In 1881, Simon Newcomb had noticed that in tables of logarithms, the first pages were much more worn and smudged than later pages. In 1938, Frank Benford published a paper showing the distribution of the leading digit in many disparate sources of data. In all these sets of data, the number 1 was the leading digit about 30% of the time.
Benford's law has been found to apply to population numbers, death rates, lengths of rivers, mathematical distributions given by some power law, and physical constants like atomic weights and specific heats.
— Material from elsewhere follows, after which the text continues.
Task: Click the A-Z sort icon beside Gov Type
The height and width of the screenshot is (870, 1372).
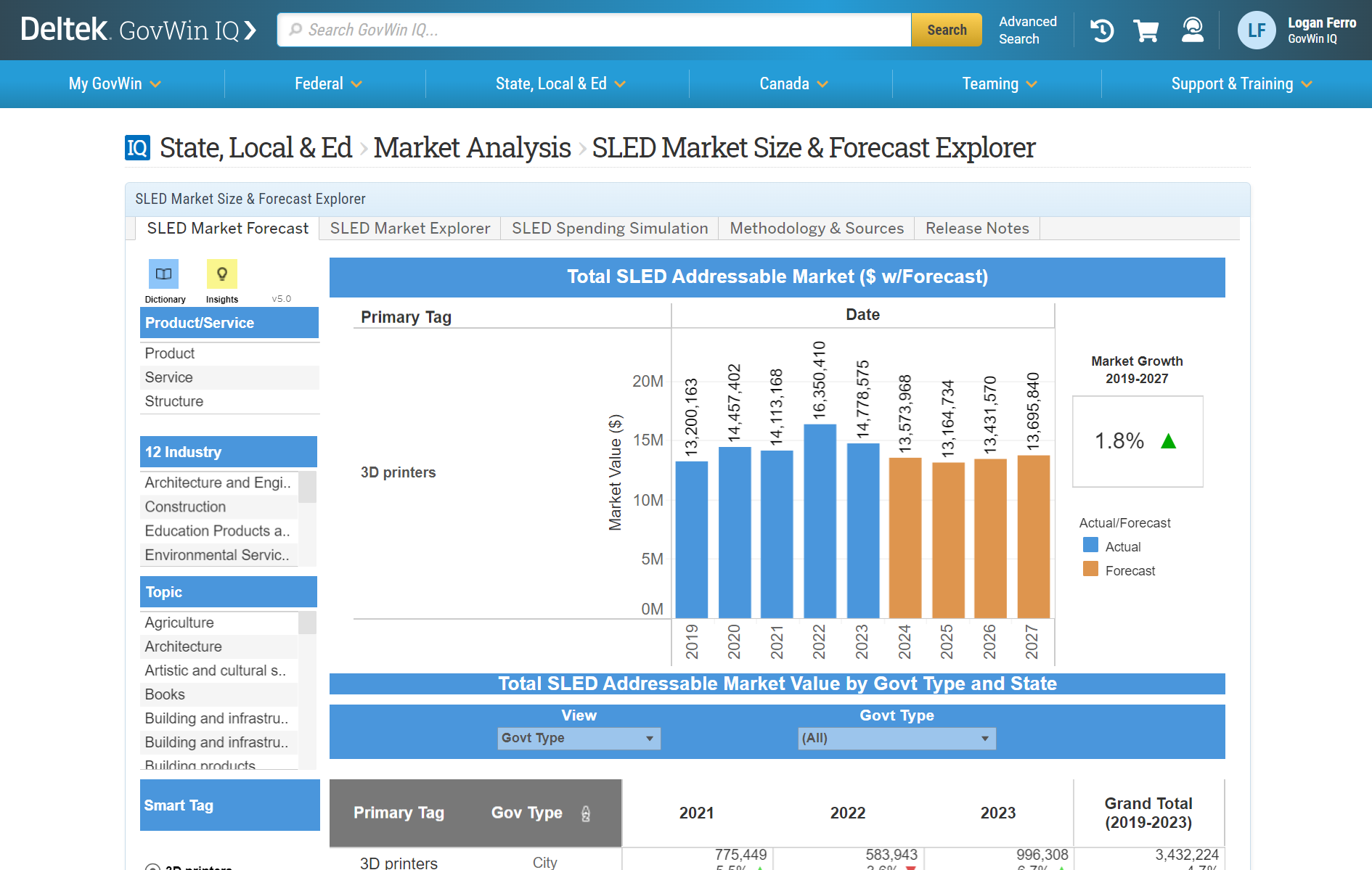Action: pos(586,814)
This law is now used to detect fraud in lists of socio-economic data submitted in support of public planning decisions and as an indicator of accounting and expenses fraud.
In this programming assignment you will verify Benford's law for the US Census data of 2009. The file Census_2009 gives the population distribution in the US. Each line of data has the name of the state, the town or village, and its population. The linked Python code reads the file and stores all the population data into a list.
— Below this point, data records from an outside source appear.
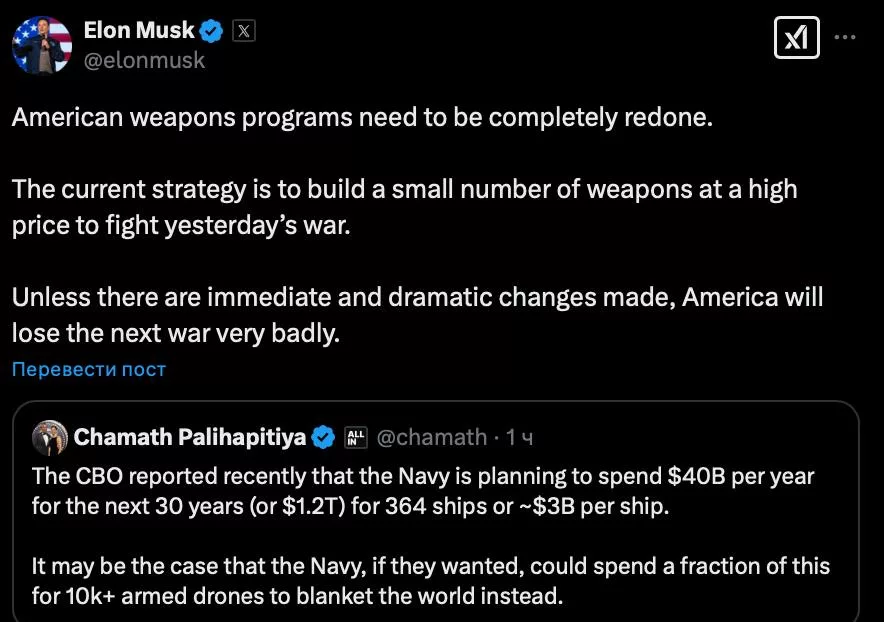Click the 10k+ armed drones paragraph
Image resolution: width=884 pixels, height=622 pixels.
tap(430, 582)
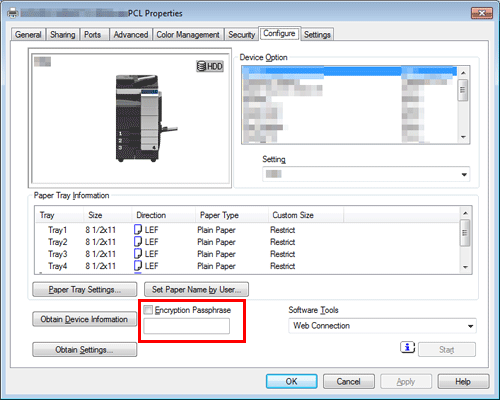The width and height of the screenshot is (500, 400).
Task: Open Paper Tray Settings dialog
Action: tap(85, 289)
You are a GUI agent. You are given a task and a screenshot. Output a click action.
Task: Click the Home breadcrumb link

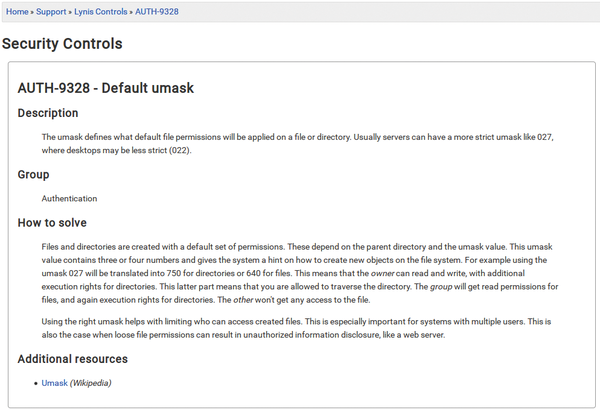(x=17, y=12)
You will create a dictionary that create a frequency distribution of the the first digit of the population numbers. You will print out the actual frequency and the relative frequency of each digit. The sample output will look like:
Digit Count % 1 18 30.0 2 8 13.3 3 8 13.3 4 6 10.0 5 10 16.7 6 5 8.3 7 2 3.3 8 1 1.7 9 2 3.3
The above program will have a header of the following form:
# File: Benford.py # Description: # Student Name: # Student UT EID: # Course Name: CS 303E # Unique Number: # Date Created: # Date Last Modified:
Use the Canvas program to submit your Benford.py file. We should receive your work by 11 PM on Wednesday, 29 Nov 2017. There will be substantial penalties if you do not adhere to the guidelines.